Wolfgang Laib
The idea of linear development and progress, which has brought us everything we have today but has also led us to a dead end somehow. Something entirely different seems possible to me if one abandons this idea and no longer thinks of it at all.
Wolfgang Laib
Wolfgang Laib’s quiet, meditative work makes him one of the most fascinating artists of our time. The exhibition is centered on sculptures from his Rice Houses series.
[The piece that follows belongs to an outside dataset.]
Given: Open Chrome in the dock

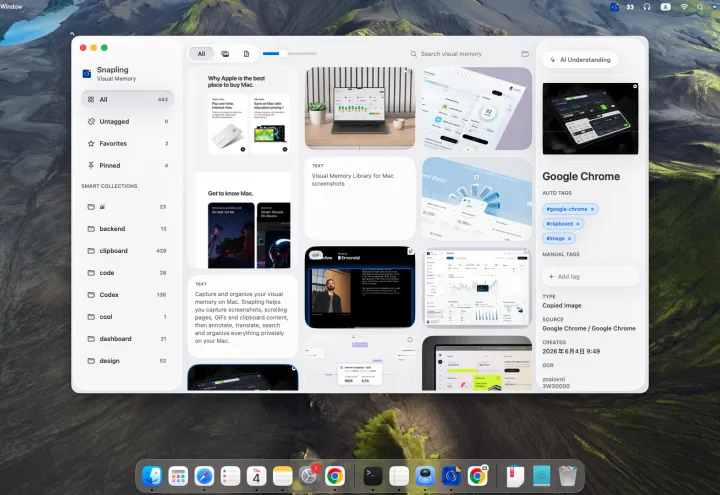Looking at the screenshot, I should pyautogui.click(x=335, y=476).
The mostly elongated, gable-shaped objects are reminiscent in size and shape of precious reliquary shrines. In fact, the sculptures positioned on the floor are objects made of wood, filled inside with rice and covered with sealing wax, Burmese lacquer, tin, aluminum, or silver. Sealed in this manner, the objects retain an inner something that remains inaccessible to viewers but which holds significant power in the imagination. The reduced outer form and precious materiality imbue the Rice Houses with a certain auratic power. Inherent to the sculptures is a seemingly timeless, original—and universal—quality.
Wolfgang Laib is an artists who “reveals immensely vast inner expanses through the smallest sculptural gestures.
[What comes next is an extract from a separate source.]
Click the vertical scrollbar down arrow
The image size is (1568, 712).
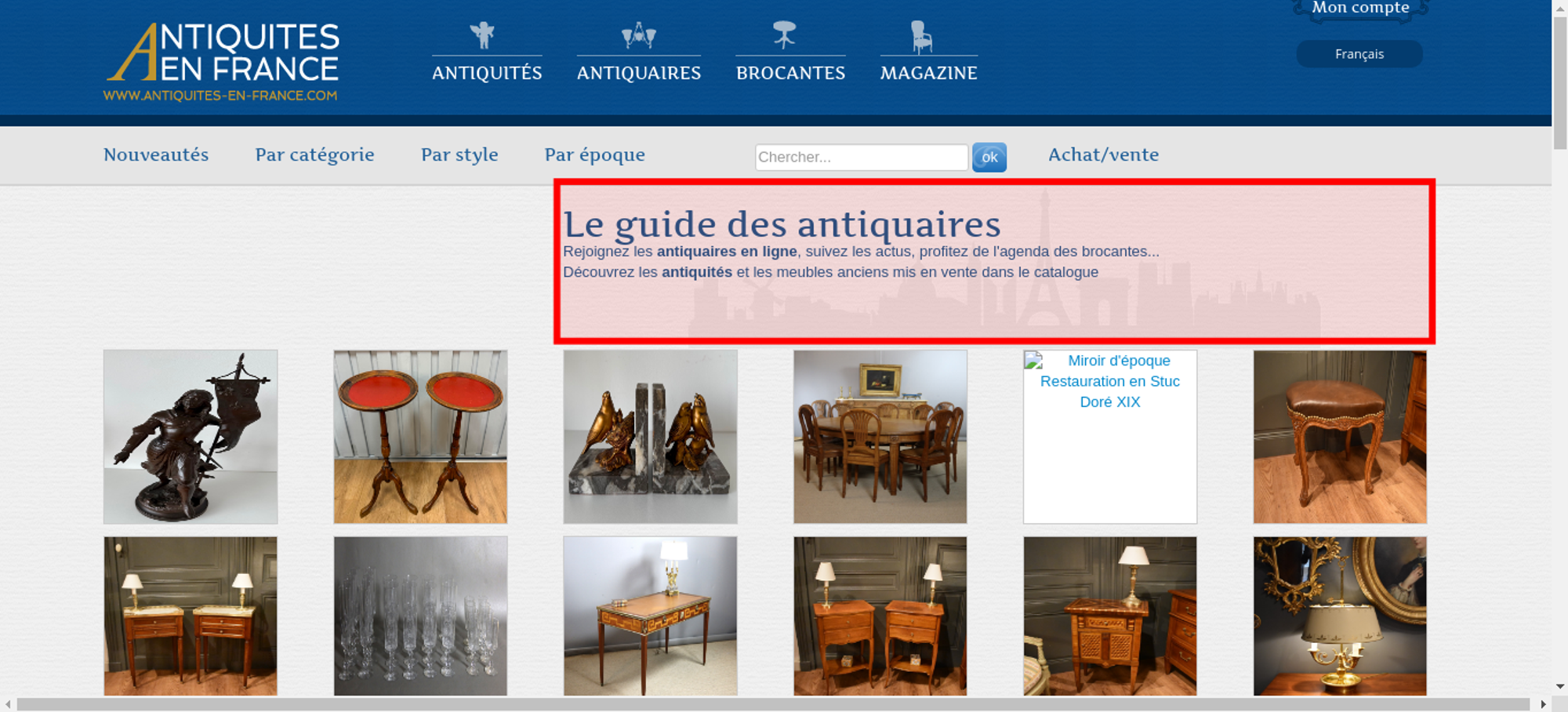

Harald Szeemann, From the mystical marriage to the plastic statement, 1989
Cyclicality typifies the artistic work of Wolfgang Laib, a quality that applies to the pollen works, the milk stones, or beeswax works. The first Rice Houses were created by Laib in 1984. He has repeatedly returned to this group of works ever since. Presented in the exhibition is a triangular-shaped Rice House covered in thin aluminum and embedded within small mountains of rice. The work is from the first year of the series and was previously included in the artist’s retrospective at the Hirshhorn Museum and Sculpture Garden in Washington DC in 2000 and the Haus der Kunst in Munich in 2002. In keeping with the cyclical nature of the work, this early sculpture is placed in dialogue with other Rice Houses from the last twenty years.